Task item – Each entry below should be printed exactly, with every image left out.

Data records –
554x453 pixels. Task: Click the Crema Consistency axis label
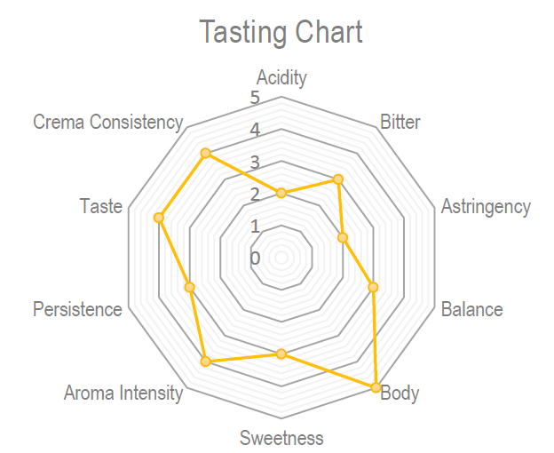tap(107, 122)
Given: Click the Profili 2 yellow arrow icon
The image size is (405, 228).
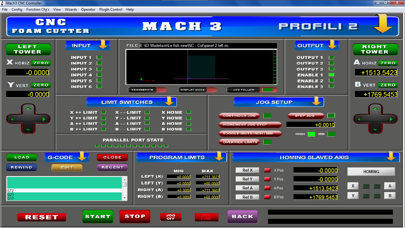Looking at the screenshot, I should (383, 25).
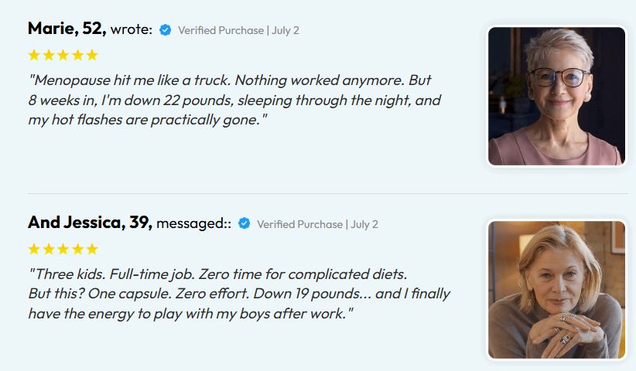The width and height of the screenshot is (636, 371).
Task: Click the second star of Marie's rating
Action: pos(49,55)
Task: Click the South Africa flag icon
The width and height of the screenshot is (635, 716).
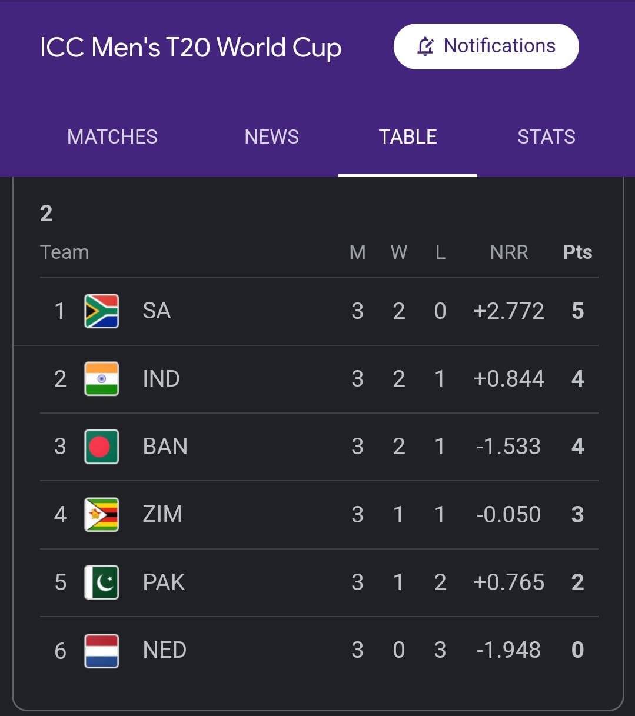Action: pos(101,311)
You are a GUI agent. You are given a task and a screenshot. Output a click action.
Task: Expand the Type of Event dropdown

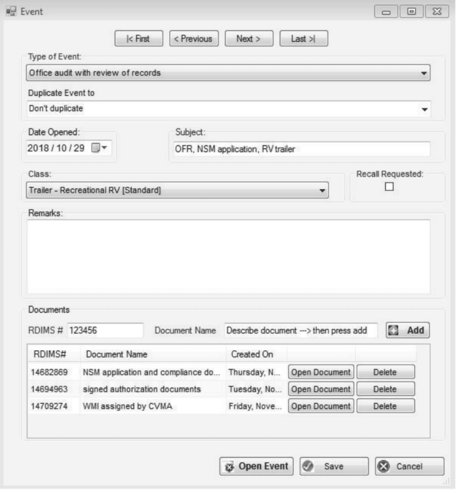click(423, 74)
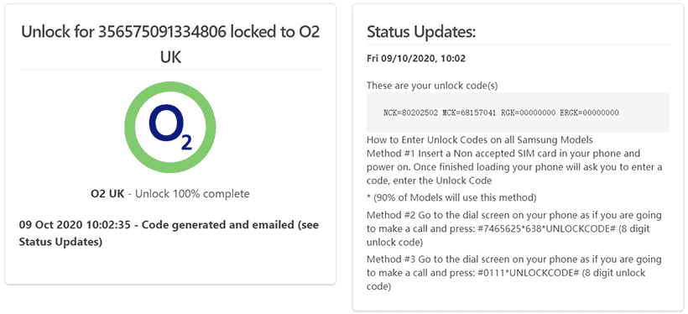The image size is (688, 314).
Task: Click 90% of Models note
Action: click(x=451, y=198)
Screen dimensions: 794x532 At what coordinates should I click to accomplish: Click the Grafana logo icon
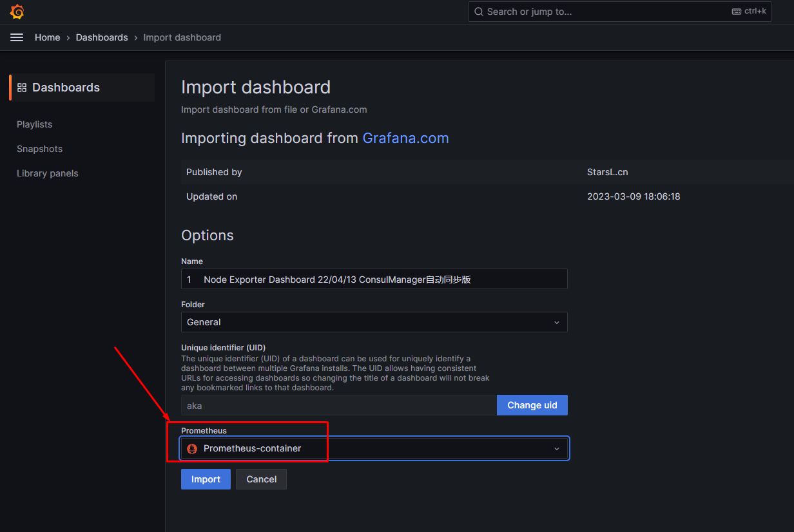click(17, 12)
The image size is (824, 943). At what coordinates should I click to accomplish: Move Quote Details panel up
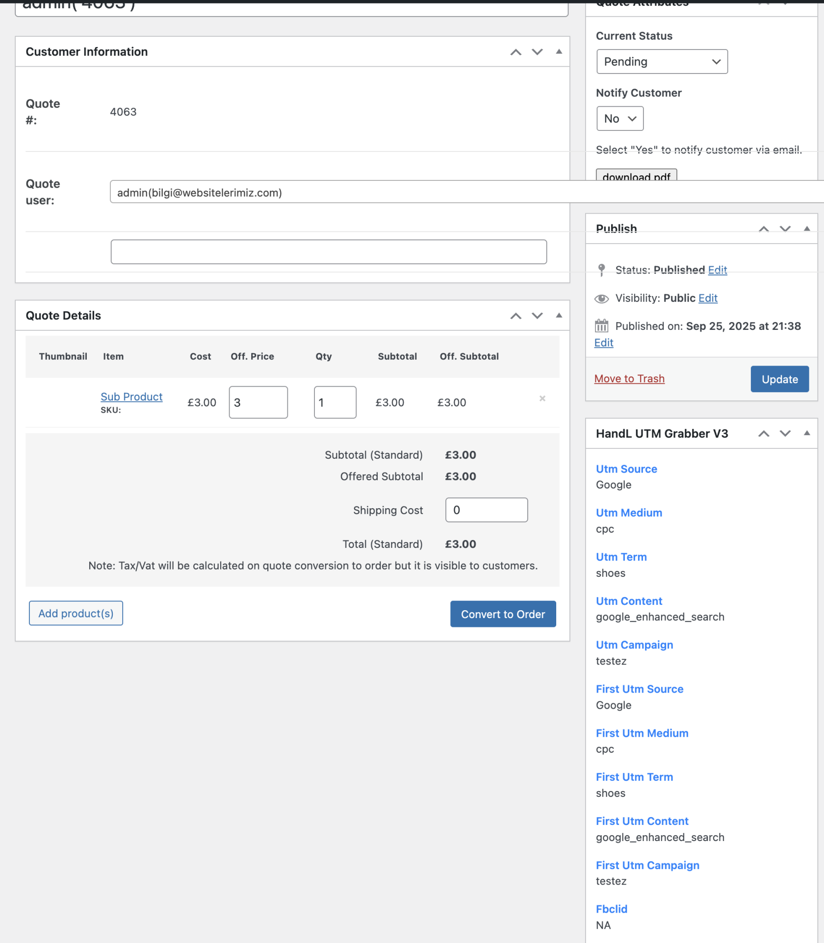coord(515,316)
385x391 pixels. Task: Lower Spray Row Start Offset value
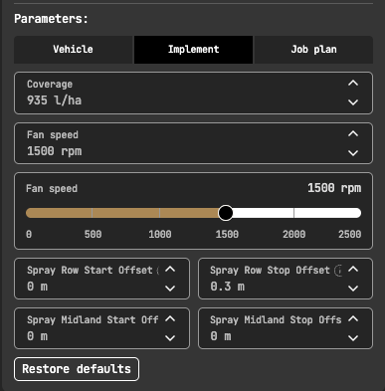[x=170, y=289]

Answer to this task –
554x453 pixels. Task: Click the Crema Consistency axis label
tap(107, 122)
Given: Click the Profili 2 yellow arrow icon
The image size is (405, 228).
Looking at the screenshot, I should (383, 25).
The width and height of the screenshot is (636, 371).
Task: Click the second star of Marie's rating
Action: pos(49,55)
Task: Click the South Africa flag icon
The width and height of the screenshot is (635, 716).
Action: pos(101,311)
You are a GUI agent. You are given a task and a screenshot. Output a click action.
Task: Expand the Type of Event dropdown

click(423, 74)
The image size is (688, 314).
Task: Click 90% of Models note
Action: click(x=451, y=198)
Screen dimensions: 794x532 At what coordinates should I click to accomplish: Click the Grafana logo icon
click(17, 12)
The image size is (824, 943). At what coordinates should I click to accomplish: Move Quote Details panel up
coord(515,316)
385x391 pixels. Task: Lower Spray Row Start Offset value
[x=170, y=289]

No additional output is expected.